I created a Transformer with zero decoders. Based on the source code, if you have zero decoders, the output should just be the decoder tgt. This is true until I start optimizing the function
The second print output is false, which doesn’t make sense. Let me know if I am doing something wrong or if it’s a bug
import torch
from torch import nn
import torch.optim as optim
device = torch.device('cuda:0' if torch.cuda.is_available() else 'cpu')
batch=2048
class MyModel(nn.Module):
def __init__(self):
super().__init__()
self.tgt = torch.zeros(1, batch, 1).to(device)

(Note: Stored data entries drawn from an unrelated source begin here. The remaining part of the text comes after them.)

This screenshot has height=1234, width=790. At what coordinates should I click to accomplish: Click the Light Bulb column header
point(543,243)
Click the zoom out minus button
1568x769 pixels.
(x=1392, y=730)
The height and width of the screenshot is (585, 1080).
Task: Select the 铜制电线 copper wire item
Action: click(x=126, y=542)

self.trans = nn.Transformer(nhead=1, num_encoder_layers=1, d_model=1, dim_feedforward=1, num_decoder_layers = 0, dropout=0)
def forward(self, x):
y = self.trans(x, self.tgt)
return y
model = MyModel()
model.to(device)
optimizer = optim.Adam(model.parameters(), lr=0.01)
running_loss = 0.0
upper = 10000000
for epoch in range(2):
training = torch.randint(low=0, high=upper, size=(batch,)).float().to(device) / upper #Get batch of random numbers
training = torch.unsqueeze(training, 1)
training = torch.unsqueeze(training, 0)
print(torch.all(model(training)==model.tgt))
labels = training + 1
labels.to(device) # Learn to add 1
optimizer.zero_grad()
outputs = model(training)
loss = nn.MSELoss()(outputs, labels)
loss.backward()
optimizer.step()
# print statistics
running_loss += loss.item()
print(f'[{epoch + 1}] loss: {running_loss:.3f}')
running_loss = 0.0
print('Finished Training')